## Testo fornito
^^^^
Si evidenzia, ha aggiunto il presidente degli psicologi, anche "un aumento dell’uso delle tecnologie piuttosto preoccupante: si è passati da un’ora e mezzo come utilizzo massimo a 4 anni (e da una media di 2 ore a 8 anni) a 7 ore quotidiane secondo alcune stime"; d'altra parte, ha aggiunto, "l’eccessivo utilizzo di dad nella scuola primaria può limitare l’apprendimento, ostacolare la regolazione emotiva, cognitiva e comportamentale. Con una ridotta capacità di concentrazione, una minore curiosità e autocontrollo, con sintomi di ansia e depressione".

Tra gli adolescenti, invece, "dobbiamo segnalare il valore della relazione per la strutturazione dell’identità psicologica" ha aggiunto Lazzari.
^^^^
## Dati presentati
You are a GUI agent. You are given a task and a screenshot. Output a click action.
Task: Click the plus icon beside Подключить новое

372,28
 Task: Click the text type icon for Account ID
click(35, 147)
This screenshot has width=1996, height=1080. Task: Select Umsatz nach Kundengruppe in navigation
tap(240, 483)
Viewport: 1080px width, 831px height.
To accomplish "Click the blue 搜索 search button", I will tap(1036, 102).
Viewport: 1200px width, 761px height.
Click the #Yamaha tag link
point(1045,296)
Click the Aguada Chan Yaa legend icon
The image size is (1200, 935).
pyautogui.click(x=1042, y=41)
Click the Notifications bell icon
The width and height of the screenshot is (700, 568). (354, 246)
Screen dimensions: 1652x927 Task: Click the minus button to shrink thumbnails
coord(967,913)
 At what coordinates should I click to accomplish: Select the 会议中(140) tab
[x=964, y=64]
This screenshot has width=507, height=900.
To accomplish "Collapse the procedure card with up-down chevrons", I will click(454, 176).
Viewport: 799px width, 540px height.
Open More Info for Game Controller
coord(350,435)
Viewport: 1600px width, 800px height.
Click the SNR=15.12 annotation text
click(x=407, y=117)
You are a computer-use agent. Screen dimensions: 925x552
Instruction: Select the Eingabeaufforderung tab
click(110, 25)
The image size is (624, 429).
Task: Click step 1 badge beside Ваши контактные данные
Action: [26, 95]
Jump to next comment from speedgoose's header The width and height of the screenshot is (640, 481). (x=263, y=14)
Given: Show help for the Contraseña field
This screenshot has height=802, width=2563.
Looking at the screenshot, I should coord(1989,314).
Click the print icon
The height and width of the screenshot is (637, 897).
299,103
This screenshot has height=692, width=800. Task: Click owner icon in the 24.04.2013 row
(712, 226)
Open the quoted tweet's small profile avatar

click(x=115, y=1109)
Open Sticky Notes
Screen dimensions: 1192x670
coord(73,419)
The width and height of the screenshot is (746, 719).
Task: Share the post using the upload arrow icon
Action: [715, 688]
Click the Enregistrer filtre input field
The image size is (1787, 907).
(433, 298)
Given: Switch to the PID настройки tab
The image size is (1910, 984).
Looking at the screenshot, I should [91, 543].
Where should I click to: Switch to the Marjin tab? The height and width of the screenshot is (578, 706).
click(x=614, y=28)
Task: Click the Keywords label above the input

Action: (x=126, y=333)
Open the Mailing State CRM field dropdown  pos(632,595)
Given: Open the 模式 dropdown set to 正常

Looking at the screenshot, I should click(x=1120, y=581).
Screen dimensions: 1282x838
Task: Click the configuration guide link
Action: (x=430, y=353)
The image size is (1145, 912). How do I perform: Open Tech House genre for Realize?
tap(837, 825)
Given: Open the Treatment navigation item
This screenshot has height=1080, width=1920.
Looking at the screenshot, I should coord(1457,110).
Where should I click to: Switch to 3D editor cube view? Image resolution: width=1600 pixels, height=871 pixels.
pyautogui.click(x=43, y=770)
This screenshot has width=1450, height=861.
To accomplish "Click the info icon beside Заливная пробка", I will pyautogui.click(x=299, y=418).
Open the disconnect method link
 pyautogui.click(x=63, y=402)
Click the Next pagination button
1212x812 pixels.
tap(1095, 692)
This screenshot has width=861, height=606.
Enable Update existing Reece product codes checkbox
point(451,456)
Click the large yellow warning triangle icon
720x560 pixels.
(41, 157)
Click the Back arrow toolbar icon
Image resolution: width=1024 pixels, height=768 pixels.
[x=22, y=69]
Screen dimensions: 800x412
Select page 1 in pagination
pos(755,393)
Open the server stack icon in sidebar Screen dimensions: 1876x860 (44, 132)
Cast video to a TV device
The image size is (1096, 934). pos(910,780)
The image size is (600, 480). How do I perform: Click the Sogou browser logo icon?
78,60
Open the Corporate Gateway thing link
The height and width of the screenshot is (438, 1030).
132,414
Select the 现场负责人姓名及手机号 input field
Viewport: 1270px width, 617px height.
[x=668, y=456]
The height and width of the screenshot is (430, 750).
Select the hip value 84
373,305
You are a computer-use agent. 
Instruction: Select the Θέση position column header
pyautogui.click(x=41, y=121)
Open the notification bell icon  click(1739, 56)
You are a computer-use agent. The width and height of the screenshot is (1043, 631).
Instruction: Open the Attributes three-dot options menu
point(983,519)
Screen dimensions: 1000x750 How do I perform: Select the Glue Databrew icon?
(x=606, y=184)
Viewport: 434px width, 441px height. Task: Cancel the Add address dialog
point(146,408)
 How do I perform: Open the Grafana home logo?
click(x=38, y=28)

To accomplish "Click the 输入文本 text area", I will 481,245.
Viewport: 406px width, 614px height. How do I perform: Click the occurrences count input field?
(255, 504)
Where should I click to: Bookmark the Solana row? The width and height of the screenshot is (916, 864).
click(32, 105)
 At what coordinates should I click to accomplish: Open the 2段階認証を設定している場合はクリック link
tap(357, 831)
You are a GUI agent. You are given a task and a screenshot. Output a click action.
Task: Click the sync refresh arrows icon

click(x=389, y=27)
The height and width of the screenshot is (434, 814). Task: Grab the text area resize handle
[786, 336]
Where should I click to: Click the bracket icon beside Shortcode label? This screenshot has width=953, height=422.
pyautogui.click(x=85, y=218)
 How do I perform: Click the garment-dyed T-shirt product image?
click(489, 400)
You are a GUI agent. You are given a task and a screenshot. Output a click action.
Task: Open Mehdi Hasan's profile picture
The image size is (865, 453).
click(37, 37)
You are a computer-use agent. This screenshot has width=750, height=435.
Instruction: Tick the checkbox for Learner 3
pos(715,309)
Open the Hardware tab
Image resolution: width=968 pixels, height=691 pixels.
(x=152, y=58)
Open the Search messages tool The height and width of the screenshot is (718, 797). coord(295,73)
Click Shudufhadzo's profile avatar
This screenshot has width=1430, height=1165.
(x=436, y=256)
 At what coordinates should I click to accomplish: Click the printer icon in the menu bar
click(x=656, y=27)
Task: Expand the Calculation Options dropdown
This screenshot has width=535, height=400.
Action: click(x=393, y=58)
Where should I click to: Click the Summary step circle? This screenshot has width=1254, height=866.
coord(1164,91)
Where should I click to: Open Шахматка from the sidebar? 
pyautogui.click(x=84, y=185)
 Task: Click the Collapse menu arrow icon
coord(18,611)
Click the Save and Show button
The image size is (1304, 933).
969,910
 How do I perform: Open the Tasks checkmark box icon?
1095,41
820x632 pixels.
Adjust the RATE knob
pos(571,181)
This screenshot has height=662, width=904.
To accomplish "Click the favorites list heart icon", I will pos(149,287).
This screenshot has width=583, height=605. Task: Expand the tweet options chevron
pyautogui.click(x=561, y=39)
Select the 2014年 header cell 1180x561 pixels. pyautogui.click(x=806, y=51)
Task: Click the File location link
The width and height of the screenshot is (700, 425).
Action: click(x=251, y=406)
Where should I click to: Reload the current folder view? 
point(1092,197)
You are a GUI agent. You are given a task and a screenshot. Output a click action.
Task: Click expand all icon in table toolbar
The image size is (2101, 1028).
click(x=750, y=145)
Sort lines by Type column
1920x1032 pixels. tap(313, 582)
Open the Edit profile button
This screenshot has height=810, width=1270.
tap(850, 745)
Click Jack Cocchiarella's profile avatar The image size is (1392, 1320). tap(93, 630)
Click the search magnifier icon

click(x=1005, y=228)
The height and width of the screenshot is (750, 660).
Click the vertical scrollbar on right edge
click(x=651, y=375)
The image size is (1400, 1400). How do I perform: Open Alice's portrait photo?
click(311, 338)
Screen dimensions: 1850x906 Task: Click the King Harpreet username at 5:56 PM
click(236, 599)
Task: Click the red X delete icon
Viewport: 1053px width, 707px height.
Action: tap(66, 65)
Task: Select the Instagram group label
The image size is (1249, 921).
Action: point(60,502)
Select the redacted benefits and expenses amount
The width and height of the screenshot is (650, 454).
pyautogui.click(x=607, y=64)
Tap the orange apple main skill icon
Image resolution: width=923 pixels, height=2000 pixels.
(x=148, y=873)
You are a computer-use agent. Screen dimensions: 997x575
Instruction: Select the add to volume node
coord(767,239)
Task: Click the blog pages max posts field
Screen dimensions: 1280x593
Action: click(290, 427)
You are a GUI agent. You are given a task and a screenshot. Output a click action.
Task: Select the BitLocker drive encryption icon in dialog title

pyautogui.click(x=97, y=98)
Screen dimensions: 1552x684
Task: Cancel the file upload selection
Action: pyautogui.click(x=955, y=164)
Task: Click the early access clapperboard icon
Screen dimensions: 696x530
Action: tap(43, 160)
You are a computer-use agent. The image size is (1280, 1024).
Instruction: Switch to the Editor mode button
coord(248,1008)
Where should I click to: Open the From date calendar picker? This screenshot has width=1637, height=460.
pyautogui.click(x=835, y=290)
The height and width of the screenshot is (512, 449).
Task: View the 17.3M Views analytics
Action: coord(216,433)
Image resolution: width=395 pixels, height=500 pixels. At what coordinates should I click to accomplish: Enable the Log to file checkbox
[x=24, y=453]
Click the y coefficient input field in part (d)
^^^^
## Compiti proposti
1. Trascriva fedelmente il passo del brano sull'uso eccessivo delle tecnologie che inizia con "Si evidenzia, ha" e finisce con "ha aggiunto Lazzari.".
2. Risponda alle seguenti domande sul brano sull'uso eccessivo delle tecnologie.
(a) A quante ore quotidiane di utilizzo delle tecnologie si è arrivati secondo alcune stime?
(b) Quale pratica, se eccessiva nella scuola primaria, può limitare l'apprendimento?
(c) Tra gli adolescenti, quale valore Lazzari dice che occorre segnalare?
3. Prosegua il brano sull'uso eccessivo delle tecnologie a partire dal punto in cui si interrompe.

## Risposte per voce
1.
Si evidenzia, ha aggiunto il presidente degli psicologi, anche "un aumento dell’uso delle tecnologie piuttosto preoccupante: si è passati da un’ora e mezzo come utilizzo massimo a 4 anni (e da una media di 2 ore a 8 anni) a 7 ore quotidiane secondo alcune stime"; d'altra parte, ha aggiunto, "l’eccessivo utilizzo di dad nella scuola primaria può limitare l’apprendimento, ostacolare la regolazione emotiva, cognitiva e comportamentale. Con una ridotta capacità di concentrazione, una minore curiosità e autocontrollo, con sintomi di ansia e depressione".

Tra gli adolescenti, invece, "dobbiamo segnalare il valore della relazione per la strutturazione dell’identità psicologica" ha aggiunto Lazzari.

2.
(a) 7 ore quotidiane.
(b) L'utilizzo della dad.
(c) Il valore della relazione per la strutturazione dell'identità psicologica.

3.
Da tutte le ricerche sui ragazzi in questa fase pandemica, ha concluso il presidente dell'Ordine degli psicologi, "è emersa l’importanza della scuola come spazio psicologico, e non solo per la trasmissione di contenuti"; e comunque, anche i contenuti stessi "devono essere trasmessi in un ambiente favorevole dal punto di vista emozionale e relazionale, perché ci sia un migliore apprendimento".

Non solo. 

La didattica a distanza ha evidenziato e ampliato la forbice delle disuguaglianze nell'accesso al diritto allo studio. Evidentemente, la dad privilegia i bambini che hanno luoghi tranquilli in cui studiare, i genitori a casa a supporto, e un servizio internet affidabile.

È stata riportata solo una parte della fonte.